Readers with some background in software quality may notice that I haven’t used classifications of tests into unit tests, integration tests, acceptance tests, or a variety of other buckets. That is intentional. These classifications all describe aspects of how a particular organization handles its work. Unit testing and integration testing are distinguished when teams are assigned to build parts of a system that will be integrated. Each team produces unit tests on their part, and a separate team build integration tests on the whole system. Acceptance tests are part of procurement. You contract another firm to build what you need, and set acceptance tests for whether you will accept the result and pay them. These are all orthogonal to the material here, which is about how to write the tests.

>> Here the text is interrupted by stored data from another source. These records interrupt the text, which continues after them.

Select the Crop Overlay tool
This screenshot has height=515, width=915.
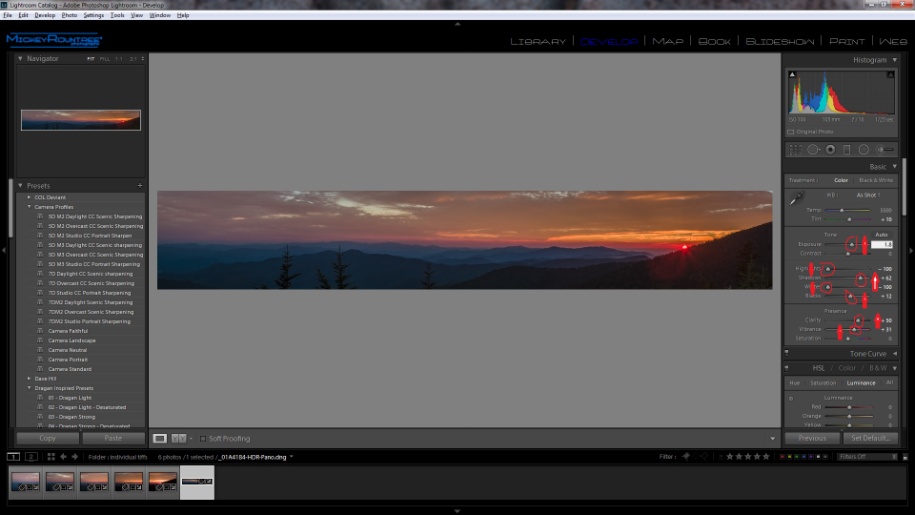coord(796,150)
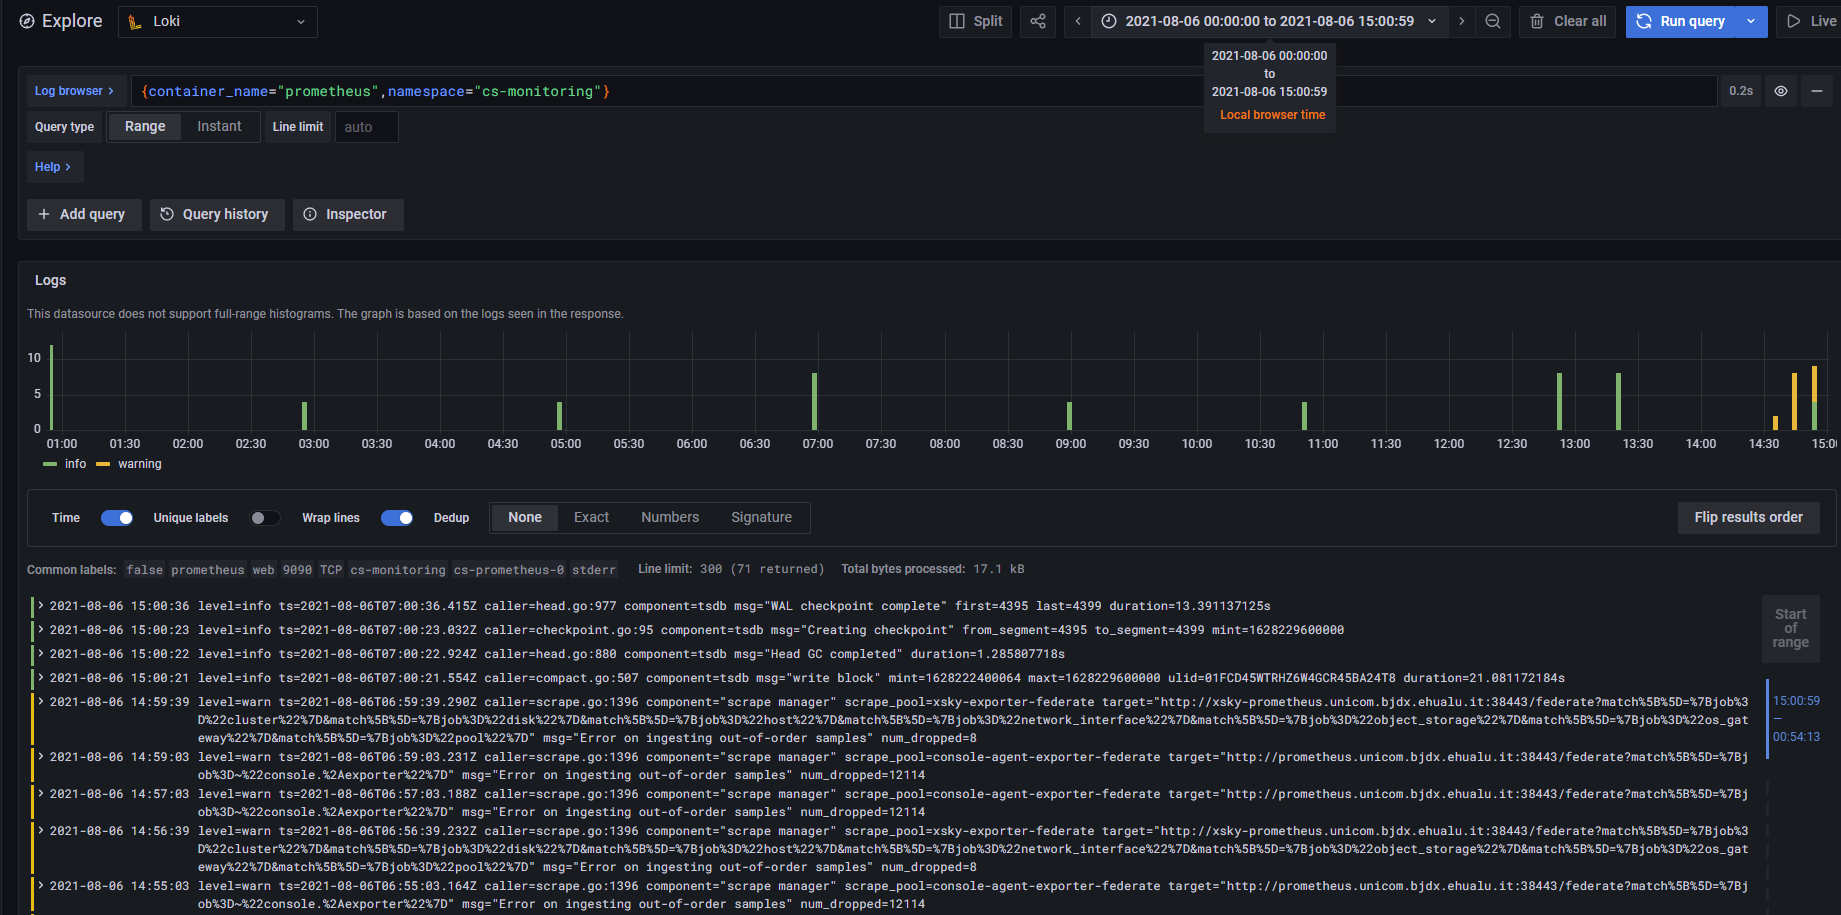Select Instant query type

coord(219,127)
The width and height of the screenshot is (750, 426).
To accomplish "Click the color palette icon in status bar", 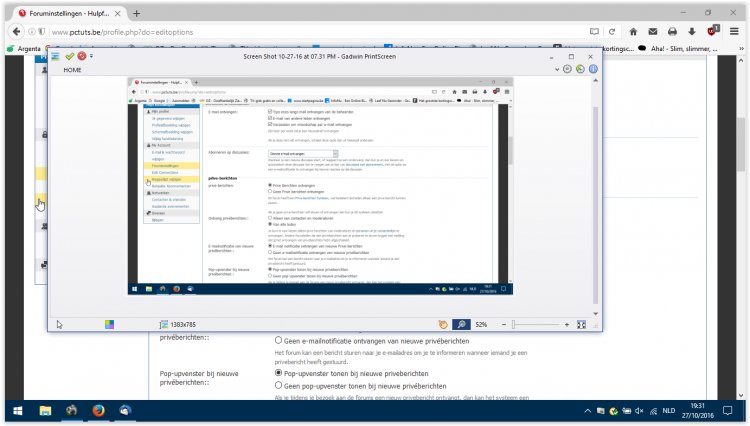I will point(109,324).
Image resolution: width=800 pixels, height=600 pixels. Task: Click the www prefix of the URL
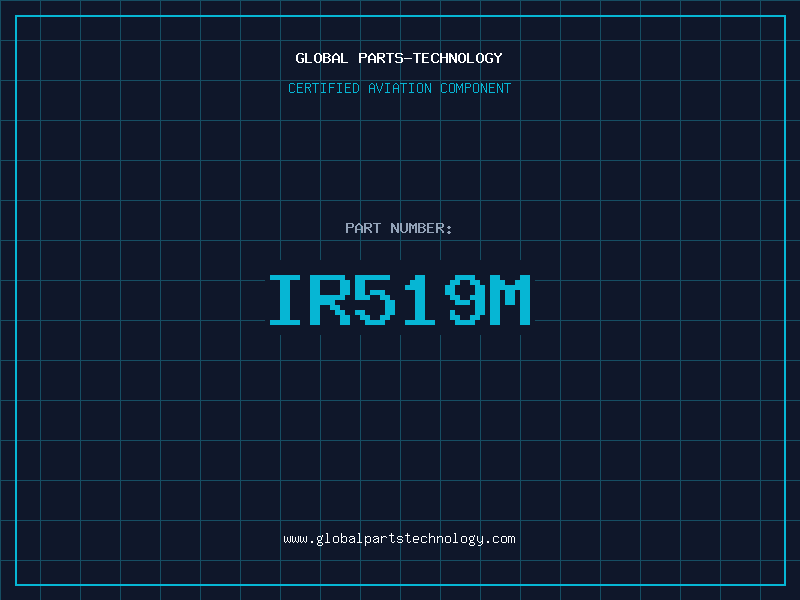[295, 539]
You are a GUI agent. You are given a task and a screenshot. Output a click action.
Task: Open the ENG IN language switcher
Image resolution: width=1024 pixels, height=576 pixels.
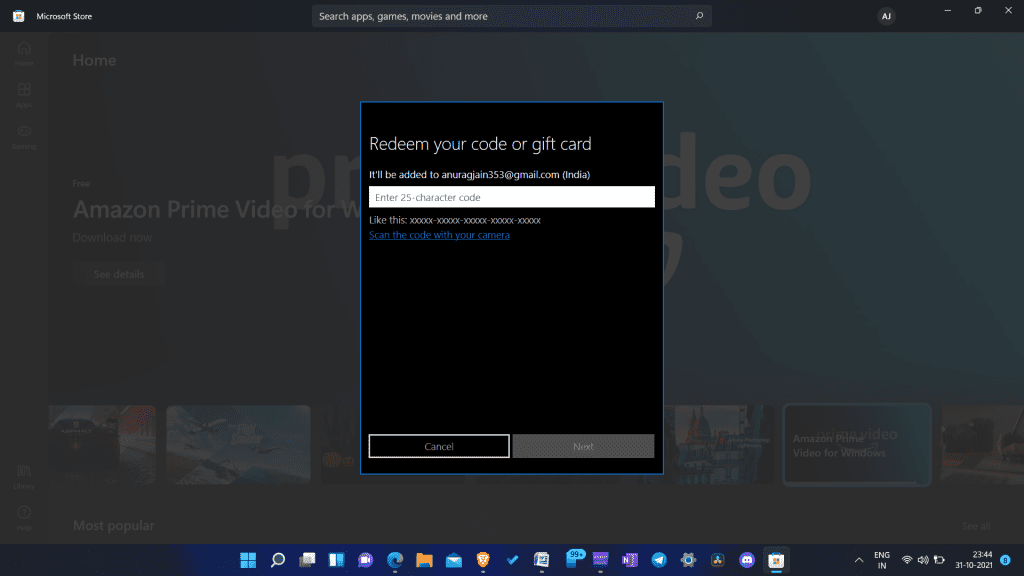pos(881,561)
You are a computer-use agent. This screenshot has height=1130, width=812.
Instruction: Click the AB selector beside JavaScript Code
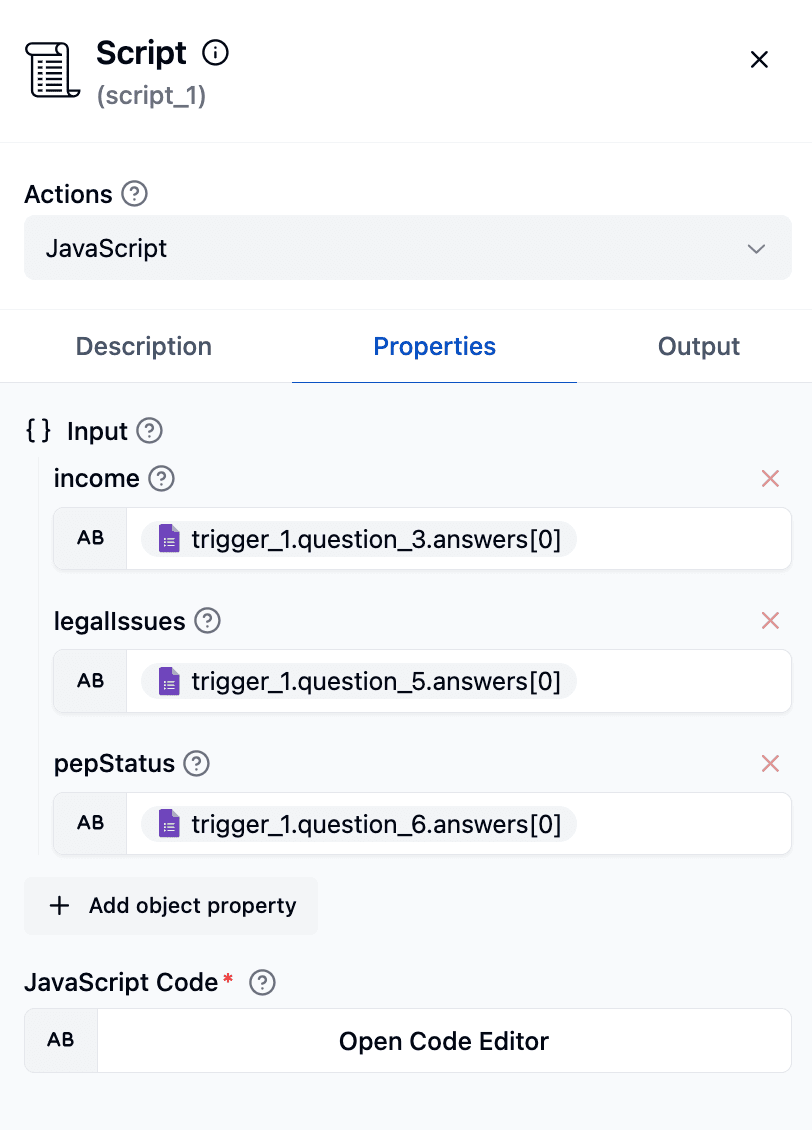[60, 1040]
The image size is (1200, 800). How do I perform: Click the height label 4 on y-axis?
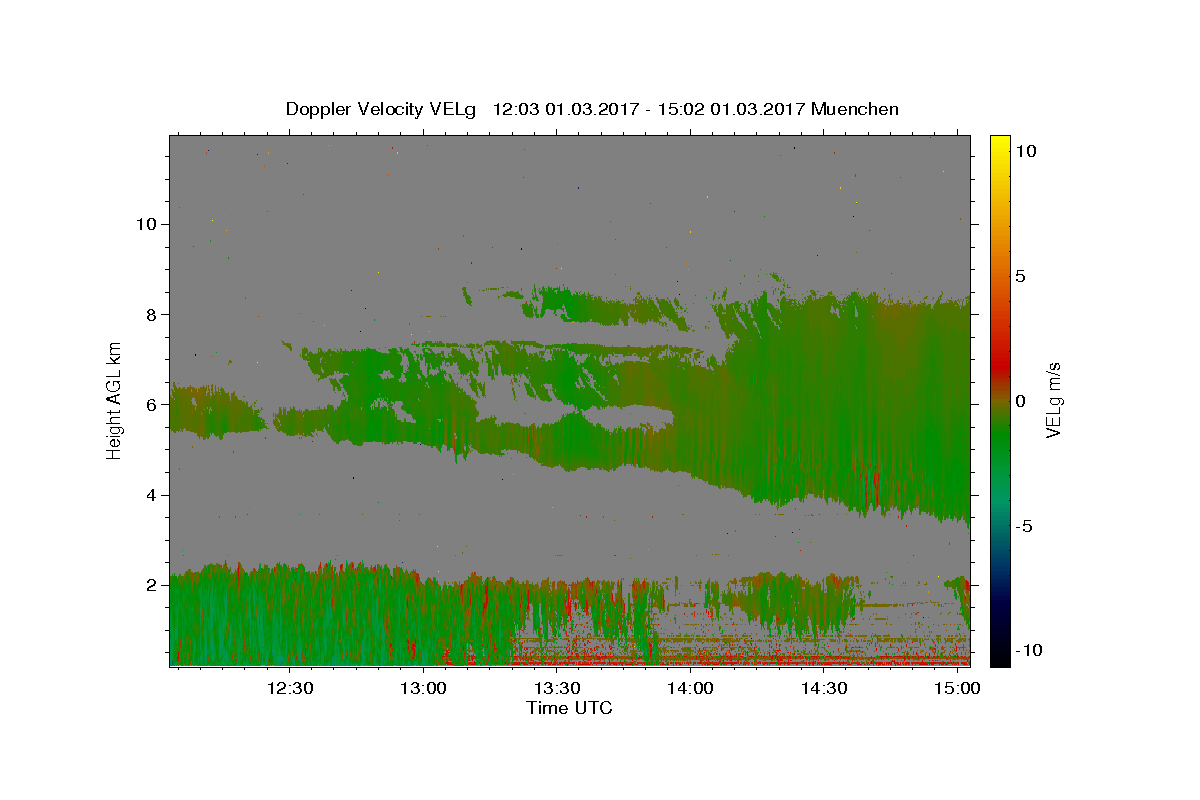(x=149, y=495)
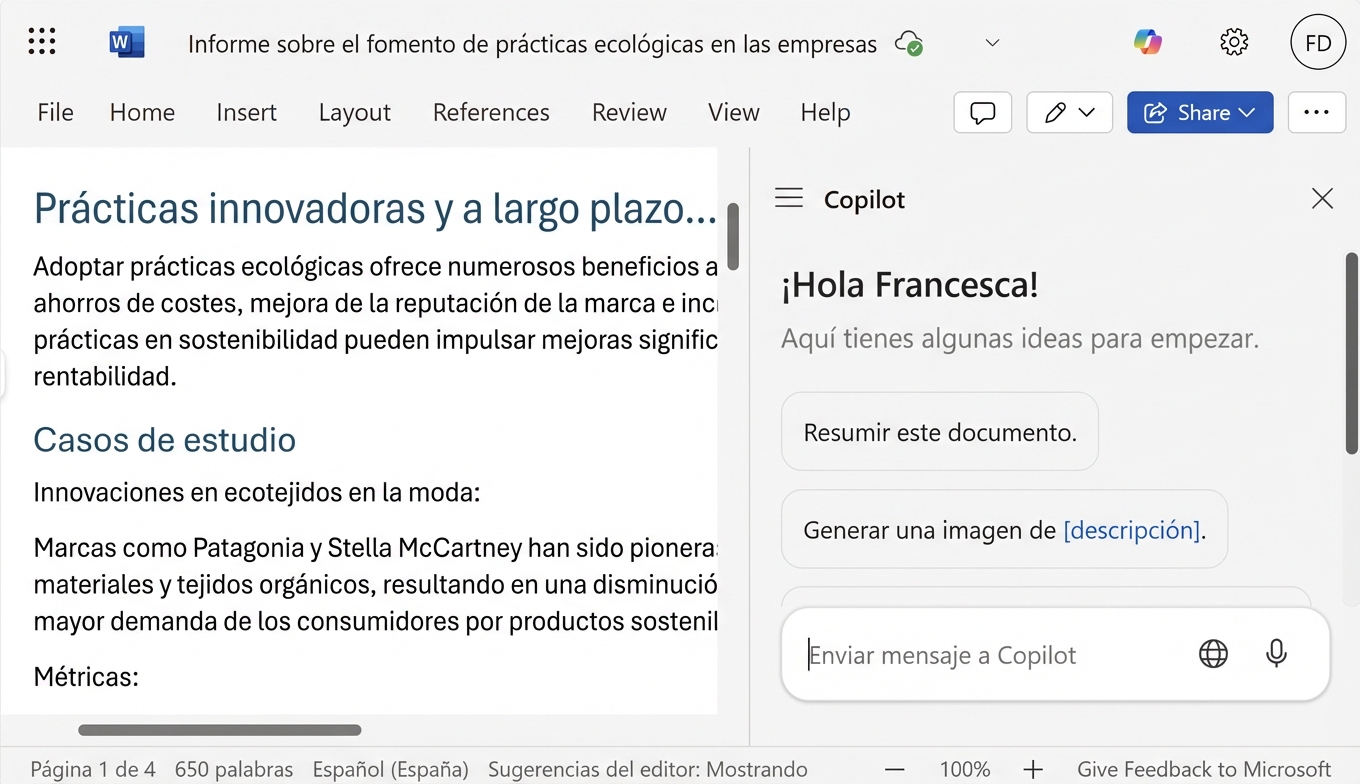The image size is (1360, 784).
Task: Click the FD account avatar
Action: [x=1317, y=42]
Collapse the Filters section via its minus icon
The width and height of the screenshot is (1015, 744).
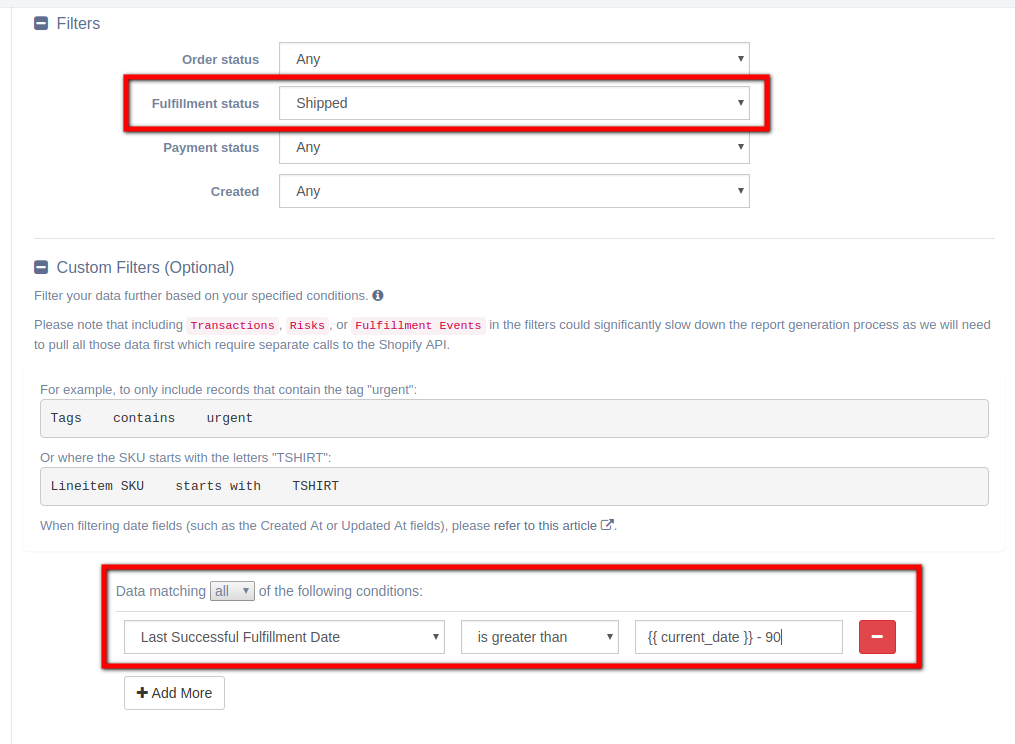[41, 22]
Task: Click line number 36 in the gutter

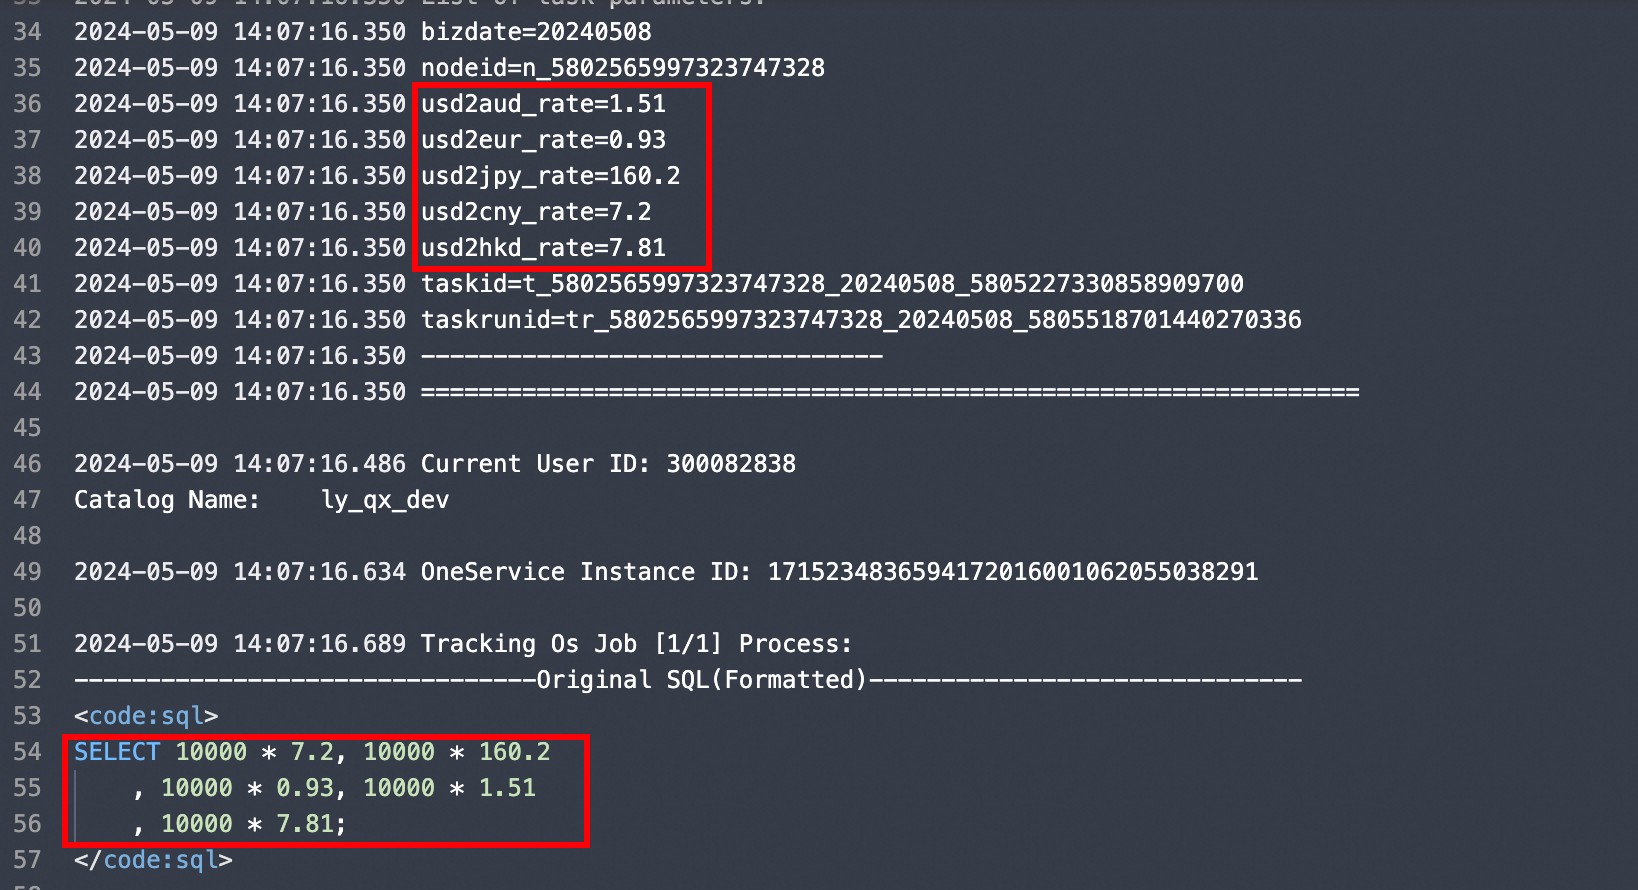Action: tap(27, 104)
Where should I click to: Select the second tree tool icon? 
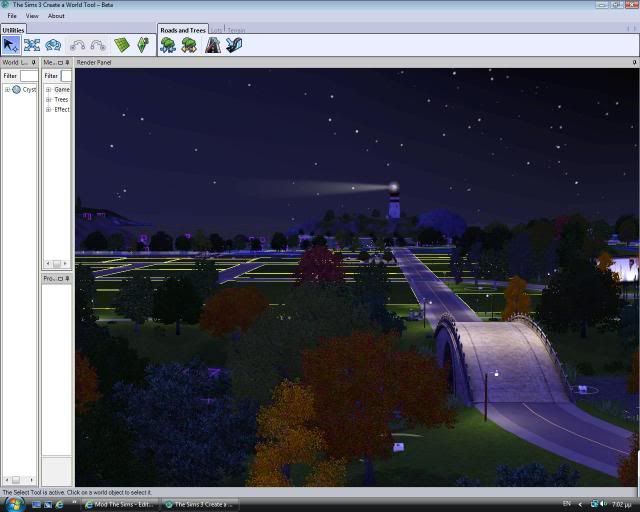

There are three tools I recommend exploring from here to see where you can push these ideas further:

  1. Jester: How do you know if you actually have adequate testing? One common measure is what percentage of the lines or branches your test suite exercises, though this has some obvious weaknesses. Jester measures it by mutating your source code and seeing if your tests fail.

  2. Hypothesis: The full development of the idea of randomly generating your test data is property based testing, which generates increasingly large datasets and tests invariants. If you can write your code in a way amenable to property based testing, it’s something of a superpower.

  3. American Fuzzy Lop: AFL is a fuzz tester, that is, it generates random data to try to crash the program it’s testing, and mutates its input trying to force more and more of the instructions in the program to be run.

Finally, tests that aren’t run do you no good. Continuous integration is the name today for setting up a system to run your tests on every change to your program. There are many, many such systems available today and no reason not to use one.